* _Set task_
Update the records below by changing every "screenshot" to "screen capture" and keeping everything else the same. Don't include the pictures.

* _Data extract_
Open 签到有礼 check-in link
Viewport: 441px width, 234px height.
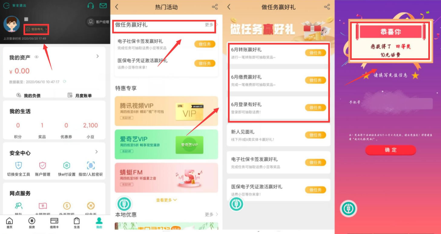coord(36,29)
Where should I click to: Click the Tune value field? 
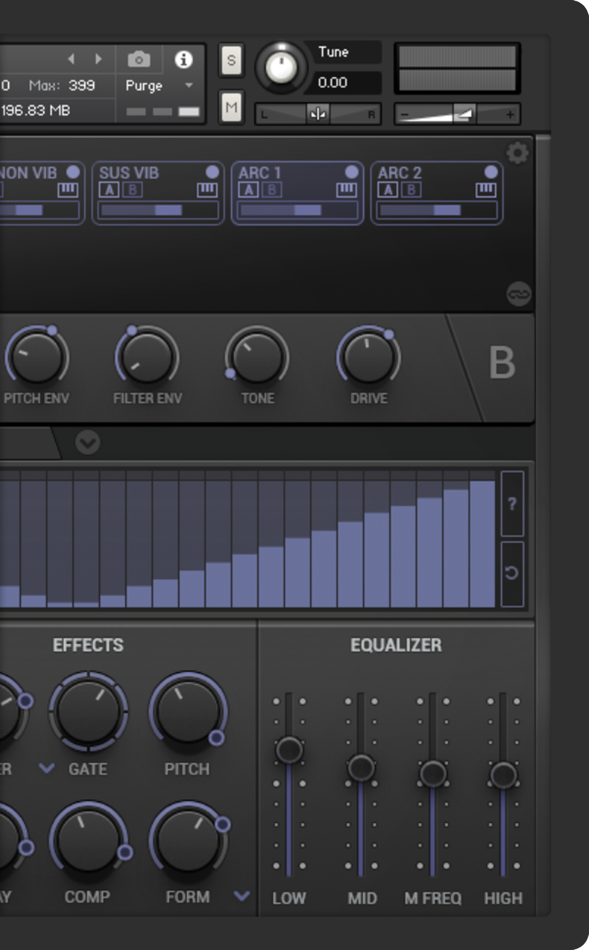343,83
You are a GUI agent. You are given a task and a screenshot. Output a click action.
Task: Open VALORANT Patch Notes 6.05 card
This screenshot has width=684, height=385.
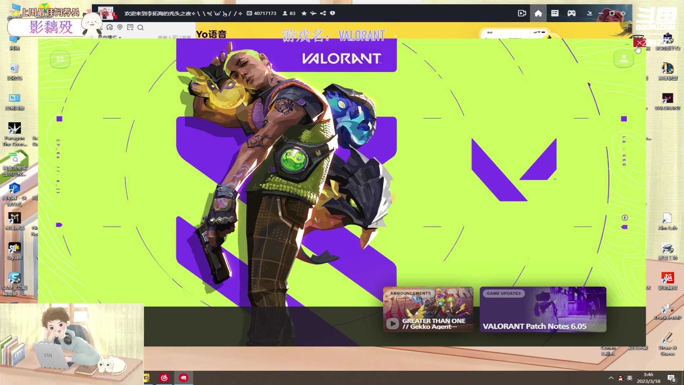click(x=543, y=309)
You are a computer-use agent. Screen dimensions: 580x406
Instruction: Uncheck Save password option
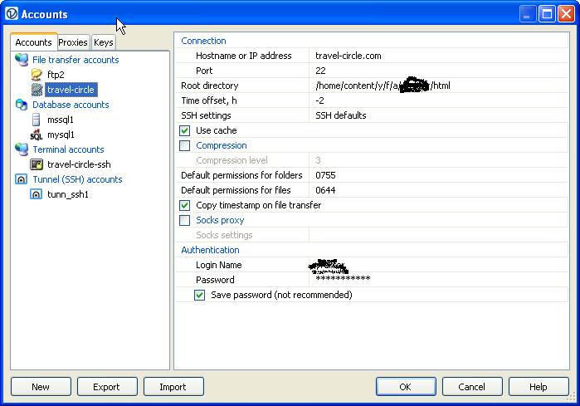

* _Task answer_
Open 签到有礼 check-in link
Viewport: 441px width, 234px height.
coord(36,29)
Where should I click to: Click the Tune value field? 
343,83
You are a GUI agent. You are given a task and a screen capture. Output a click action.
Task: Open VALORANT Patch Notes 6.05 card
This screen capture has width=684, height=385.
click(x=543, y=309)
You are a computer-use agent. Screen dimensions: 580x406
Instruction: Uncheck Save password option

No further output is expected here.